Mais du Cheylard à Lamastre par exemple il y a au moins 35 minutes de voiture, "alors parfois c'est moi qui les emmène" raconte la militante locale. "Et le problème c'est qu'on préconise d'avoir un hôpital de référence à moins d'une heure pendant les deux jours qui suivent la prise de médicament. Nous n'avons pas d'hôpital de référence à moins d'une heure, alors comment faire?"
Les professionnels en appellent donc à l'Agence Régionale de Santé pour qu'il y ait un accès au droit à l'IVG plus égalitaire sur le territoire.
La montée des théories "pro-vie"
Au delà de l'offre de santé, le droit à l'IVG selon plusieurs observateurs peut également être fragilisé par la montée des idées anti-avortement.
Un numéro vert national, le 0 800 08 11 11 a été mis en place pour répondre aux questions de santé sexuelle et notamment à celles des femmes enceintes qui souhaitent avoir recours à l'IVG. Beaucoup d'appels témoignent de discours culpabilisants de la part de professionnels de santé.
"Vous n'aviez pas pensé à la contraception?" "Regardez le cœur bat parfaitement !" Et votre conjoint, il a peut-être son mot à dire?" ce genre de phrases sont récurrentes selon de nombreux témoignages.
"Mais on ne veut pas généraliser" tempèrent toutes les interlocutrices des plannings familiaux que nous avons contactées. Les professionnels de santé sont leurs alliés et elles appellent de leurs vœux des formations plus poussées sur la santé sexuelle.
Parmi les freins au droit des femmes à l'avortement, elles notent également une montée en puissance des idées anti-IVG inspirés des Pro-Life américains. Leurs méthodes consistent à la fois à diaboliser l'avortement mais également à investir les réseaux sociaux pour convaincre les femmes de ne pas avorter.
"Ces mouvements d’opposition à l’IVG sont également présents en France, organisant chaque année depuis le milieu des années 2000 des marches pour la vie qui réunissent ainsi de manière très visible les opposants à l’avortement " précise le rapport remis en 2020 à l'Assemblée Nationale.
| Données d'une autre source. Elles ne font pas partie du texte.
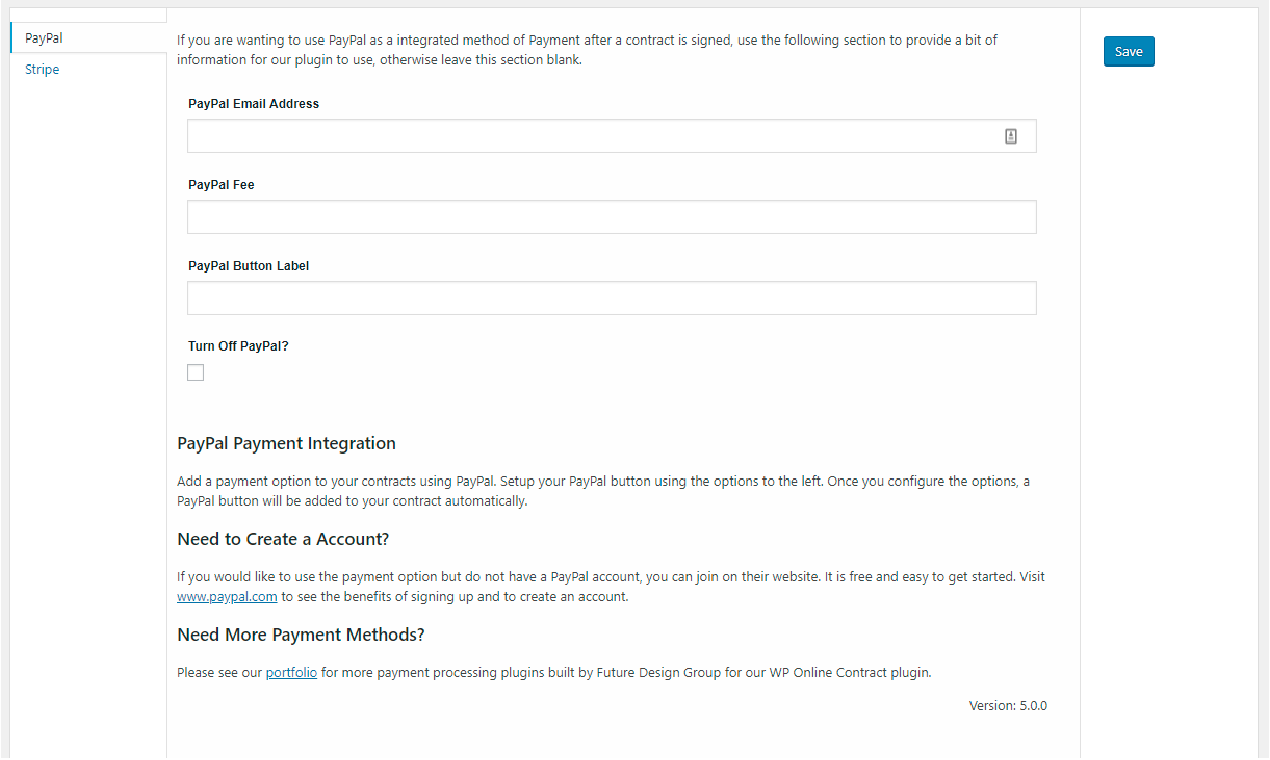Click the PayPal Payment Integration heading
The height and width of the screenshot is (760, 1270).
286,443
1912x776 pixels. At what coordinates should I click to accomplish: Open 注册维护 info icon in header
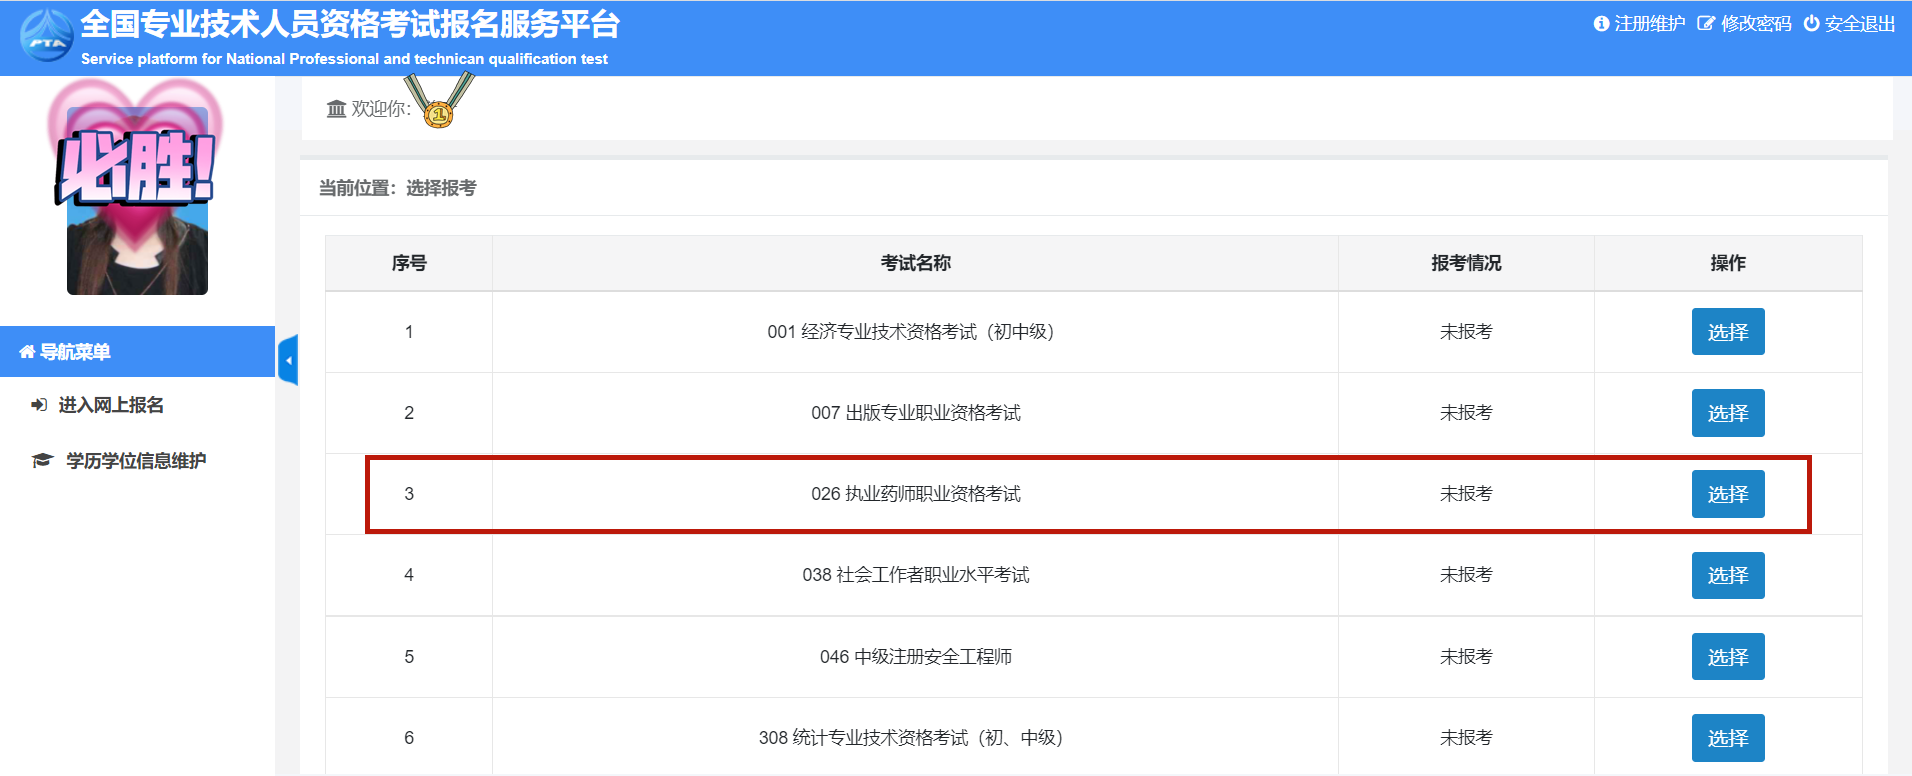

"A Valence nous avons reçu des revues anti-avortement dans des dizaines de boites aux lettres" s'insurge Annik Lemarchands, "et ce n'est pas un cas isolé. Ce qui se passe aux Etats-Unis donne des ailes aux anti IVG" selon la militante.
En France, les députés se pencheront, fin novembre, sur la proposition de loi de la majorité, visant à inscrire ce droit dans la Constitution. Malgré l’allongement du délai légal à quatorze semaines de grossesse, depuis la loi du 2 mars, des inégalités d’accès à l’IVG demeurent, selon le profil des femmes ou encore leur lieu de résidence.